[Exercise brief] Pick out each line of the items below that contains the string "filter", treating case as significant.

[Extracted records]
(begin)
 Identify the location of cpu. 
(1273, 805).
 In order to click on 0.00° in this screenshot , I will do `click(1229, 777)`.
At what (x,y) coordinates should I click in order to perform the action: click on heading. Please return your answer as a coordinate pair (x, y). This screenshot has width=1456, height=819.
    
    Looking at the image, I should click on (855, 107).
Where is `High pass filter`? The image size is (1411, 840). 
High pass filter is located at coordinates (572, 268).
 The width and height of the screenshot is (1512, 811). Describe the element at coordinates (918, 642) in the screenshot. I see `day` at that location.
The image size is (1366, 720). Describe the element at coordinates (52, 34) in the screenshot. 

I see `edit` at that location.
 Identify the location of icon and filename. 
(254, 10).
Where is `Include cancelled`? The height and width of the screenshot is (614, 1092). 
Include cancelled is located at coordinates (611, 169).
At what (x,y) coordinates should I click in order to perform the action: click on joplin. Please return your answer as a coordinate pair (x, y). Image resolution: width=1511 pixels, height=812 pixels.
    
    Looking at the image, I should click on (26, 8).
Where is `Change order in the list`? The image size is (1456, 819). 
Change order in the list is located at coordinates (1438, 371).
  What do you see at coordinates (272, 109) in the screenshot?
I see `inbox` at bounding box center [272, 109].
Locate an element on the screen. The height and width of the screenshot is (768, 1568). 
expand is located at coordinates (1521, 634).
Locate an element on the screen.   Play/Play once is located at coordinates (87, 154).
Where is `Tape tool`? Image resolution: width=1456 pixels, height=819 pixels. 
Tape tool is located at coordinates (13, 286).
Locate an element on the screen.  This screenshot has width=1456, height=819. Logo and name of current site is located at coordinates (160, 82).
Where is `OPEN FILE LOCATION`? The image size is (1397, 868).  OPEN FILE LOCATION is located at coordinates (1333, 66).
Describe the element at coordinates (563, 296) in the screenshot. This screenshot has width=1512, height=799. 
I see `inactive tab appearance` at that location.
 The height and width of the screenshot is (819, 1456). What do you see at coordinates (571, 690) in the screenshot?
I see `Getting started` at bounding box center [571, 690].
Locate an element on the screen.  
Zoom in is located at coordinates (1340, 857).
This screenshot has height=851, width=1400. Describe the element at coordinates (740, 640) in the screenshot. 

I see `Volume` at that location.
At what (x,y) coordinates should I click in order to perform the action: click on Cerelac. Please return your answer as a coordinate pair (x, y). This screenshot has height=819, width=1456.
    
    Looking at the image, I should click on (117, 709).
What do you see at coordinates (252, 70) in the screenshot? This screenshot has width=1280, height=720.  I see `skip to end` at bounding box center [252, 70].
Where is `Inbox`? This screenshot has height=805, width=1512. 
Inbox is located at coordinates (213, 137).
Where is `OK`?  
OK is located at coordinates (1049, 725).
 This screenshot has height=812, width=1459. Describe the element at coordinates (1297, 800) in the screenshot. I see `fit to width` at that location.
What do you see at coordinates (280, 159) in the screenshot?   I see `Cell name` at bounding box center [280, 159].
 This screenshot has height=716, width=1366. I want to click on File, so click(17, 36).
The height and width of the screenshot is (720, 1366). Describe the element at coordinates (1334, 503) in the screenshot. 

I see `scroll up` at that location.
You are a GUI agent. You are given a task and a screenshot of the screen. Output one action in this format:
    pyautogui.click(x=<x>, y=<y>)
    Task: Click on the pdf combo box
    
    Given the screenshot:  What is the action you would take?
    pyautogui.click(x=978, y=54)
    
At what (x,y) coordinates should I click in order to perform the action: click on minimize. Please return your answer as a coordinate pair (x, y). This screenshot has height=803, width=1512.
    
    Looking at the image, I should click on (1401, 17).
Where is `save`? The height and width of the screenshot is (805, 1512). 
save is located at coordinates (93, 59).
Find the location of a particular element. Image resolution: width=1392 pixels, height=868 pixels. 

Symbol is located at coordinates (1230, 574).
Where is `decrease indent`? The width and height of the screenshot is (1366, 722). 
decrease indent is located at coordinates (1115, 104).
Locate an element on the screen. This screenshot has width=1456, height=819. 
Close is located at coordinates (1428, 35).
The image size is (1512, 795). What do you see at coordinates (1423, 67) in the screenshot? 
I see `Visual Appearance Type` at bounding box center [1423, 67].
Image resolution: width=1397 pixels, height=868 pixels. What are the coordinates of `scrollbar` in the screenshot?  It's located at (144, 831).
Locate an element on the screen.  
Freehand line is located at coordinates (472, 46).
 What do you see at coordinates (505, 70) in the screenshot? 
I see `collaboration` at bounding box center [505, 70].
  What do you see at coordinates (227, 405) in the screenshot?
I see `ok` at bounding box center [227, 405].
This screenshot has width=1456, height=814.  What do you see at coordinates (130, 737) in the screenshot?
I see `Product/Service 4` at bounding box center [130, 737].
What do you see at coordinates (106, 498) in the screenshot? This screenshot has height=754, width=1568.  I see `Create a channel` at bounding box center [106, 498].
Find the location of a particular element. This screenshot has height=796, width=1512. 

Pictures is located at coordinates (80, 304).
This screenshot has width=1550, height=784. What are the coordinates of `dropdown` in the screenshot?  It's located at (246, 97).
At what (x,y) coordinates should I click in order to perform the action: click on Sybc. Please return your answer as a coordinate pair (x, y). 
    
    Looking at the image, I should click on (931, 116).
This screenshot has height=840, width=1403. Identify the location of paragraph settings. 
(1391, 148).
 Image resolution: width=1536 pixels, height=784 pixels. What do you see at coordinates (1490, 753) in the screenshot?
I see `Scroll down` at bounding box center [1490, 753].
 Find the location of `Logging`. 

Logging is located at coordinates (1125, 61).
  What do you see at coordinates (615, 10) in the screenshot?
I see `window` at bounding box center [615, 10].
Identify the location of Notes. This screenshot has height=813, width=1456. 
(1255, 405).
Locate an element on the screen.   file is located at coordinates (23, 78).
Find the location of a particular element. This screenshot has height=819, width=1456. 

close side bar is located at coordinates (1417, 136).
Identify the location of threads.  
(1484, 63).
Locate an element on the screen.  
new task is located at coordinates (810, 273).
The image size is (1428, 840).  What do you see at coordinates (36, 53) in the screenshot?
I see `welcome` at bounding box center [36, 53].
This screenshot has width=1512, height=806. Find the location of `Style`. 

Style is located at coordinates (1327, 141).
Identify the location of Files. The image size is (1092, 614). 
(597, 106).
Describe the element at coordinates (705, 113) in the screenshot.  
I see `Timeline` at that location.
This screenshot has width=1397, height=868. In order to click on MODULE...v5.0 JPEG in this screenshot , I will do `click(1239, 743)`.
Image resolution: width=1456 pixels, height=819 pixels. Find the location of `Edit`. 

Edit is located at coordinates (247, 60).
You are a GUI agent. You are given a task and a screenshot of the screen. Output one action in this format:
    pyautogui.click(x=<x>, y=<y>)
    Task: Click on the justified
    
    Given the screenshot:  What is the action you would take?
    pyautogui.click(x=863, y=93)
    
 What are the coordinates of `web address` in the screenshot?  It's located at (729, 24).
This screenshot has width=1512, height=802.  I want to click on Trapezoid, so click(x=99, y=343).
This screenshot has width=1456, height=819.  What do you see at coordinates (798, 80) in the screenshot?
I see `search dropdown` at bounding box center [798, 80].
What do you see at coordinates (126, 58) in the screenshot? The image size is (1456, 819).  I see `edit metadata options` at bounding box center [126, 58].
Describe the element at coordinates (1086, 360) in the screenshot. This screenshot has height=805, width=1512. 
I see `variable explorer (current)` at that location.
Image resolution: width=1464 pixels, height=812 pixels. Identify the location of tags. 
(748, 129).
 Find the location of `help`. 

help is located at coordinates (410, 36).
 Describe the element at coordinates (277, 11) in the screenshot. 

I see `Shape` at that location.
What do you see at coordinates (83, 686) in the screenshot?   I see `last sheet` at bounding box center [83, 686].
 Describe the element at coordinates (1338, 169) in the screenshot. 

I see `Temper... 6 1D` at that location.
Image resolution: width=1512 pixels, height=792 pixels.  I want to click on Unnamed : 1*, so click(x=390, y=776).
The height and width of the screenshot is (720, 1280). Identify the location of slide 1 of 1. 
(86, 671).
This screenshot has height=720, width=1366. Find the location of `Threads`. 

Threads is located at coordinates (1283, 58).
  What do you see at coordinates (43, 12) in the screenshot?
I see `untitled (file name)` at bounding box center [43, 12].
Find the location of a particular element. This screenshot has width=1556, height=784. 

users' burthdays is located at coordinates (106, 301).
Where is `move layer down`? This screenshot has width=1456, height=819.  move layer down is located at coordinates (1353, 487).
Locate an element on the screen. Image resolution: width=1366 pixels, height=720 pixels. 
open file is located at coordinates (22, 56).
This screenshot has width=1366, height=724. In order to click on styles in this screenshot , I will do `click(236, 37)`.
(end)
[Task response]
Where is `High pass filter`? The image size is (1411, 840). 
High pass filter is located at coordinates (572, 268).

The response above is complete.